*Input material:*
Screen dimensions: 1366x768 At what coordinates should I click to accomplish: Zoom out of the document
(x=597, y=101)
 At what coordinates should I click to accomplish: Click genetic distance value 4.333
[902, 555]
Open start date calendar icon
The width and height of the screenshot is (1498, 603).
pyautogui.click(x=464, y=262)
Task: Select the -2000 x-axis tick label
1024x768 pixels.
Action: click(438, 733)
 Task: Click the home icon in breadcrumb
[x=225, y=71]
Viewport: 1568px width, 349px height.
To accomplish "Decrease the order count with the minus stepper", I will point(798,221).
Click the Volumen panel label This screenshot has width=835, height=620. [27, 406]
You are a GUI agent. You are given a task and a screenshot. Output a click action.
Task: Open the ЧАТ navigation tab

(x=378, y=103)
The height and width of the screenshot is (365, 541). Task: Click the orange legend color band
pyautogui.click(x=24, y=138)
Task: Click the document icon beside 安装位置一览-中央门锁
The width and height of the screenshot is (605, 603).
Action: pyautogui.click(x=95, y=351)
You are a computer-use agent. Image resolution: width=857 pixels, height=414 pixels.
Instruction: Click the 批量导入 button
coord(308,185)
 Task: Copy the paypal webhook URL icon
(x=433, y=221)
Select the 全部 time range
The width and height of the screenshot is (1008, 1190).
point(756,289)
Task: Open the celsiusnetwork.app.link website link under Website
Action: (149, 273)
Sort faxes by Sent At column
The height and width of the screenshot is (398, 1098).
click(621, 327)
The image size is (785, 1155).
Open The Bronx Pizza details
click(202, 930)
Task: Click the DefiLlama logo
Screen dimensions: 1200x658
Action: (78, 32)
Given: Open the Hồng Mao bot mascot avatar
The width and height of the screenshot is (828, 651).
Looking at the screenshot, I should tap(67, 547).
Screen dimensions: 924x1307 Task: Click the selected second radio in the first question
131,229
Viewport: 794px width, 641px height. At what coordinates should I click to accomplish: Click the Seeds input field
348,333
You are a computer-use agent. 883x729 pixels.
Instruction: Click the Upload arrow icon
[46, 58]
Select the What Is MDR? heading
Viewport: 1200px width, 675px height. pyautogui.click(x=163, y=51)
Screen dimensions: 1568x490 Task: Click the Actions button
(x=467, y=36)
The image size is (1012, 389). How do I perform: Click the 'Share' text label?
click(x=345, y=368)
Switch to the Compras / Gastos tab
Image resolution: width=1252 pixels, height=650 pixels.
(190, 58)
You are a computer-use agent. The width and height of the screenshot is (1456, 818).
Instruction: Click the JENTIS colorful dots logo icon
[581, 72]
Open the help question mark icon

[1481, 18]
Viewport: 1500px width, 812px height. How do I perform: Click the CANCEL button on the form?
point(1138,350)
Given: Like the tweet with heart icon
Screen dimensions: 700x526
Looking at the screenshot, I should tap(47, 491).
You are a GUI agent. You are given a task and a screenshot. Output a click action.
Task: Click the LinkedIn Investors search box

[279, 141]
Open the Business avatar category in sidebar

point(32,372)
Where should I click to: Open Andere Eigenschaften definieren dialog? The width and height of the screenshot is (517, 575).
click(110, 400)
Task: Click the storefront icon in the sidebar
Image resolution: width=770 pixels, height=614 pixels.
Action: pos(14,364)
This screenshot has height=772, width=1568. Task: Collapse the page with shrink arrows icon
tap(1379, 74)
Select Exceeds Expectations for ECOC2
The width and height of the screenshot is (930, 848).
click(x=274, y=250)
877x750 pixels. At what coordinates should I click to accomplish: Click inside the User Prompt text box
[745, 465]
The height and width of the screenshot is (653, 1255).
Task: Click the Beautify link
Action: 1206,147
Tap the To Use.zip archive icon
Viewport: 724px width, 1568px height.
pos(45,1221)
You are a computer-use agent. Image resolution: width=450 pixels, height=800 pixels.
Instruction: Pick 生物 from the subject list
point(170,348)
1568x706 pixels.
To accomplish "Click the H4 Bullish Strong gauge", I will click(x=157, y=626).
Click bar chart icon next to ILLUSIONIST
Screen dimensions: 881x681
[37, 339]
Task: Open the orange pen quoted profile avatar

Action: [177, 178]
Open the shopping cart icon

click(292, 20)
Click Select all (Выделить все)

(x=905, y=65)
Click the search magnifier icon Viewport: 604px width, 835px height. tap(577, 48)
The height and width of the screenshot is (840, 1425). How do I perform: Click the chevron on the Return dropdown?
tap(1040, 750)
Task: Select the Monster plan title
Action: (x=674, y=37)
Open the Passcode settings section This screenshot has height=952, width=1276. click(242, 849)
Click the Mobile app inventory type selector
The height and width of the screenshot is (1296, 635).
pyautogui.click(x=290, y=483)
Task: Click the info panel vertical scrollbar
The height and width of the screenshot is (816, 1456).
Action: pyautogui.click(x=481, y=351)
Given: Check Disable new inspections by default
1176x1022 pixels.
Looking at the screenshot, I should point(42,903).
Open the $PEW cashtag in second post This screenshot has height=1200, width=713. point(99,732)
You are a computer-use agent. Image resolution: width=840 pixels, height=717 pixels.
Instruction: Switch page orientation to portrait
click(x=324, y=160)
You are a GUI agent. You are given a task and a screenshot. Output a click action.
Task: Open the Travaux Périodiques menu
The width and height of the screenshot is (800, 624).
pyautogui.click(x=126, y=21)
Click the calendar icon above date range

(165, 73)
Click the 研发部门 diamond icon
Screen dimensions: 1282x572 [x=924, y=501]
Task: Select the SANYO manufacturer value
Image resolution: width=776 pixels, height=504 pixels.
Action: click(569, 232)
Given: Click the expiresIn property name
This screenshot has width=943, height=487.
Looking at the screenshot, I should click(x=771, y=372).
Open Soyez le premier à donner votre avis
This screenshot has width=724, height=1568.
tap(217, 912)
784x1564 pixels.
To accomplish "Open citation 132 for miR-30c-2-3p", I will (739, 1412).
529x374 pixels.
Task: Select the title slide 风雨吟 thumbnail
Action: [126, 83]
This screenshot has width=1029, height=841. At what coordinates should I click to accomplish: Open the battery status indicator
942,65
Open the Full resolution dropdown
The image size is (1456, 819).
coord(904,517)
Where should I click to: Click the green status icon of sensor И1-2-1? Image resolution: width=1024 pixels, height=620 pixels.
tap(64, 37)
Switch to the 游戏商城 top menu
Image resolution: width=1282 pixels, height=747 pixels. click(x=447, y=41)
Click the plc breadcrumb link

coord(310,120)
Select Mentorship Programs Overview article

*Work required:*
Copy every line above exactly.

*Solution:*
Screen dimensions: 1366x768 At what coordinates should I click to accomplish: Zoom out of the document
(x=597, y=101)
 At what coordinates should I click to accomplish: Click genetic distance value 4.333
[902, 555]
Open start date calendar icon
The width and height of the screenshot is (1498, 603).
pyautogui.click(x=464, y=262)
Task: Select the -2000 x-axis tick label
1024x768 pixels.
Action: click(438, 733)
 Task: Click the home icon in breadcrumb
[x=225, y=71]
Viewport: 1568px width, 349px height.
To accomplish "Decrease the order count with the minus stepper", I will point(798,221).
Click the Volumen panel label This screenshot has width=835, height=620. [27, 406]
You are a GUI agent. You are given a task and a screenshot. Output a click action.
Task: Open the ЧАТ navigation tab

(x=378, y=103)
The height and width of the screenshot is (365, 541). Task: Click the orange legend color band
pyautogui.click(x=24, y=138)
Task: Click the document icon beside 安装位置一览-中央门锁
The width and height of the screenshot is (605, 603).
Action: pyautogui.click(x=95, y=351)
You are a computer-use agent. Image resolution: width=857 pixels, height=414 pixels.
Instruction: Click the 批量导入 button
coord(308,185)
 Task: Copy the paypal webhook URL icon
(x=433, y=221)
Select the 全部 time range
The width and height of the screenshot is (1008, 1190).
point(756,289)
Task: Open the celsiusnetwork.app.link website link under Website
Action: (149, 273)
Sort faxes by Sent At column
The height and width of the screenshot is (398, 1098).
click(621, 327)
The image size is (785, 1155).
Open The Bronx Pizza details
click(202, 930)
Task: Click the DefiLlama logo
Screen dimensions: 1200x658
Action: (78, 32)
Given: Open the Hồng Mao bot mascot avatar
The width and height of the screenshot is (828, 651).
Looking at the screenshot, I should tap(67, 547).
Screen dimensions: 924x1307 Task: Click the selected second radio in the first question
131,229
Viewport: 794px width, 641px height. At what coordinates should I click to accomplish: Click the Seeds input field
348,333
You are a computer-use agent. 883x729 pixels.
Instruction: Click the Upload arrow icon
[46, 58]
Select the What Is MDR? heading
Viewport: 1200px width, 675px height. pyautogui.click(x=163, y=51)
Screen dimensions: 1568x490 Task: Click the Actions button
(x=467, y=36)
The image size is (1012, 389). How do I perform: Click the 'Share' text label?
click(x=345, y=368)
Switch to the Compras / Gastos tab
Image resolution: width=1252 pixels, height=650 pixels.
(190, 58)
You are a computer-use agent. The width and height of the screenshot is (1456, 818).
Instruction: Click the JENTIS colorful dots logo icon
[581, 72]
Open the help question mark icon

[1481, 18]
Viewport: 1500px width, 812px height. How do I perform: Click the CANCEL button on the form?
point(1138,350)
Given: Like the tweet with heart icon
Screen dimensions: 700x526
Looking at the screenshot, I should tap(47, 491).
You are a GUI agent. You are given a task and a screenshot. Output a click action.
Task: Click the LinkedIn Investors search box

[279, 141]
Open the Business avatar category in sidebar

point(32,372)
Where should I click to: Open Andere Eigenschaften definieren dialog? The width and height of the screenshot is (517, 575).
click(110, 400)
Task: Click the storefront icon in the sidebar
Image resolution: width=770 pixels, height=614 pixels.
Action: pos(14,364)
This screenshot has height=772, width=1568. Task: Collapse the page with shrink arrows icon
tap(1379, 74)
Select Exceeds Expectations for ECOC2
The width and height of the screenshot is (930, 848).
click(x=274, y=250)
877x750 pixels. At what coordinates should I click to accomplish: Click inside the User Prompt text box
[745, 465]
The height and width of the screenshot is (653, 1255).
Task: Click the Beautify link
Action: 1206,147
Tap the To Use.zip archive icon
Viewport: 724px width, 1568px height.
pos(45,1221)
You are a computer-use agent. Image resolution: width=450 pixels, height=800 pixels.
Instruction: Pick 生物 from the subject list
point(170,348)
1568x706 pixels.
To accomplish "Click the H4 Bullish Strong gauge", I will click(x=157, y=626).
Click bar chart icon next to ILLUSIONIST
Screen dimensions: 881x681
[37, 339]
Task: Open the orange pen quoted profile avatar

Action: [177, 178]
Open the shopping cart icon

click(292, 20)
Click Select all (Выделить все)

(x=905, y=65)
Click the search magnifier icon Viewport: 604px width, 835px height. tap(577, 48)
The height and width of the screenshot is (840, 1425). How do I perform: Click the chevron on the Return dropdown?
tap(1040, 750)
Task: Select the Monster plan title
Action: (x=674, y=37)
Open the Passcode settings section This screenshot has height=952, width=1276. click(242, 849)
Click the Mobile app inventory type selector
The height and width of the screenshot is (1296, 635).
pyautogui.click(x=290, y=483)
Task: Click the info panel vertical scrollbar
The height and width of the screenshot is (816, 1456).
Action: pyautogui.click(x=481, y=351)
Given: Check Disable new inspections by default
1176x1022 pixels.
Looking at the screenshot, I should point(42,903).
Open the $PEW cashtag in second post This screenshot has height=1200, width=713. point(99,732)
You are a computer-use agent. Image resolution: width=840 pixels, height=717 pixels.
Instruction: Switch page orientation to portrait
click(x=324, y=160)
You are a GUI agent. You are given a task and a screenshot. Output a click action.
Task: Open the Travaux Périodiques menu
The width and height of the screenshot is (800, 624).
pyautogui.click(x=126, y=21)
Click the calendar icon above date range

(165, 73)
Click the 研发部门 diamond icon
Screen dimensions: 1282x572 [x=924, y=501]
Task: Select the SANYO manufacturer value
Image resolution: width=776 pixels, height=504 pixels.
Action: click(569, 232)
Given: Click the expiresIn property name
This screenshot has width=943, height=487.
Looking at the screenshot, I should click(x=771, y=372).
Open Soyez le premier à donner votre avis
This screenshot has width=724, height=1568.
tap(217, 912)
784x1564 pixels.
To accomplish "Open citation 132 for miR-30c-2-3p", I will (739, 1412).
529x374 pixels.
Task: Select the title slide 风雨吟 thumbnail
Action: [126, 83]
This screenshot has width=1029, height=841. At what coordinates should I click to accomplish: Open the battery status indicator
942,65
Open the Full resolution dropdown
The image size is (1456, 819).
coord(904,517)
Where should I click to: Click the green status icon of sensor И1-2-1? Image resolution: width=1024 pixels, height=620 pixels.
tap(64, 37)
Switch to the 游戏商城 top menu
Image resolution: width=1282 pixels, height=747 pixels. click(x=447, y=41)
Click the plc breadcrumb link

coord(310,120)
Select Mentorship Programs Overview article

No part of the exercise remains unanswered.